Mentee Rim Hajj Discusses the Impact of WPSP
A Women in Public Service Project (WPSP) delegate and mentee, Rim Hajj (Morocco), describes how the WPSP Wellesley Institute impacted her life personally and professionally.
The first time I heard about the Women in Public Service Project was when I came across an article regarding Secretary Clinton’s speech during the launch of the project in December 2011. I remember telling myself how this initiative was exactly what women needed, especially in the MENA region, to finally play the public role in which they aspire. The events of the Arab Spring unfolding in the beginning of the year strengthened my belief that there were amazing, dynamic young women who would be the future of our region. The only component missing was for these women to get together and create strong networks that would allow them to support and learn from each other. This is exactly what the WPSP summer program at Wellesley College offered to the 49 delegates. I, personally, benefitted immensely from the intensive two-week training program. The topics we dealt with were diverse, challenging, and thought provoking. The speakers were top-notch leaders in their fields and more than willing to share their experiences, thoughts, and advice with all the delegates. They all have even pledged to be our mentors for the years to come! What I am most proud of is the bond and sisterhood that all the delegates (or shall I say “sisters”) shared with each other. The WPSP has changed the course of my career, it has opened new windows of opportunities and most importantly, it has changed my mind-set. I have felt empowered to take steps that I would not have taken otherwise. I am extremely grateful to everyone who has made this experience so enriching and so inspiring.
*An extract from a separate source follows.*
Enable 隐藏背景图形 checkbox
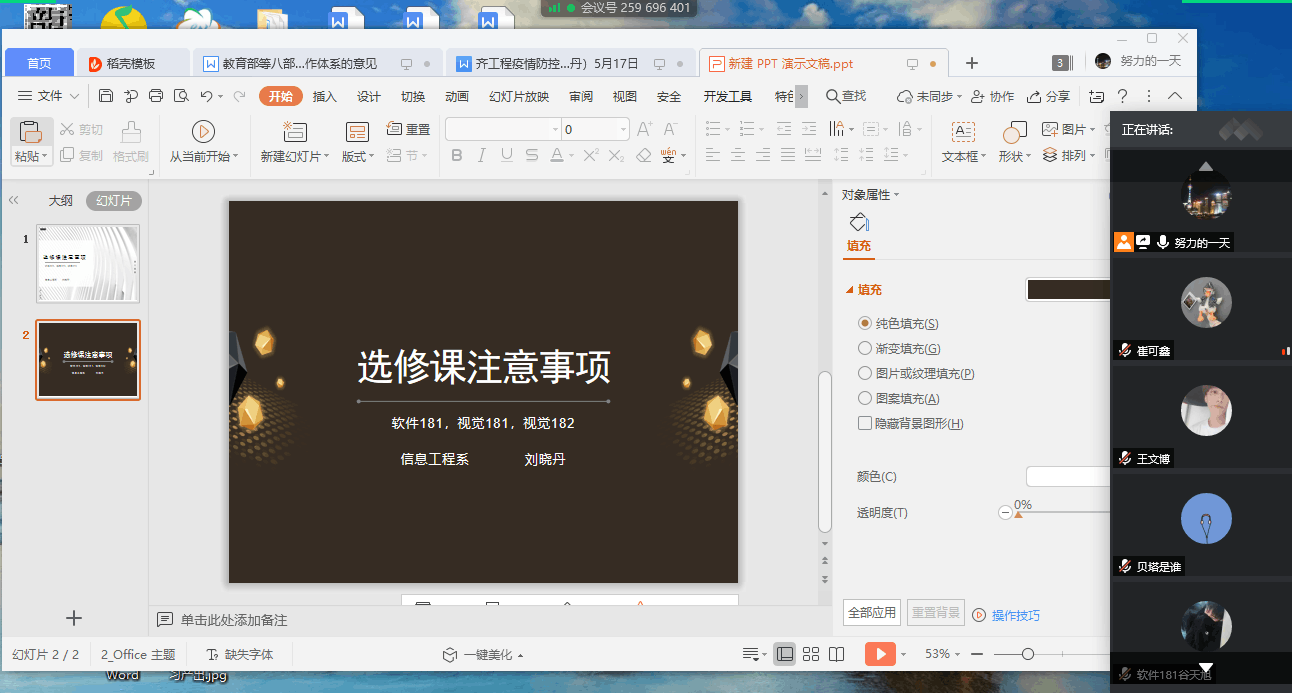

Since graduating from the program, I have been hired as a National Program Officer in charge of Democratic Process and Human Rights at the Swiss Development and Cooperation Agency (SDC). I have also been appointed Gender Focal-Point for all SDC activities in Morocco. As part of my civil society engagement, I am currently a Country Officer for ALWANE (Active Leaders for Women’s Advancement in the Near East) which is a coalition in all MENA countries advocating for the most pressing obstacles to women's leadership in each country and working with policy makers to enact wide-scale change. As part of this Coalition, my teammates and I have held the only celebration in Morocco of the first international day of the girl child. We have organized a roundtable discussion with the UNICEF representative in Morocco, the U.S., and Dutch cultural attachés, along with the participation of imminent civil society leaders. We have also launched an online campaign to raise awareness about the rights of the girl with an emphasis on the right to education. To get our message across, we collected donations and we spent a whole day with 100 kids (50 girls and 50 boys) in one of the most disadvantaged school in Kenitra to teach them about this day through cultural and artistic activities. Thanks to the U.S. embassy donation of books, we were able to help open the first library in this school. Last November, I was invited to speak about this initiative and the importance of education in women’s advancement at a regional summit in Amman, Jordan which brought together more than 150 men, women, and youth leaders from 16 countries across the Middle East and North Africa region.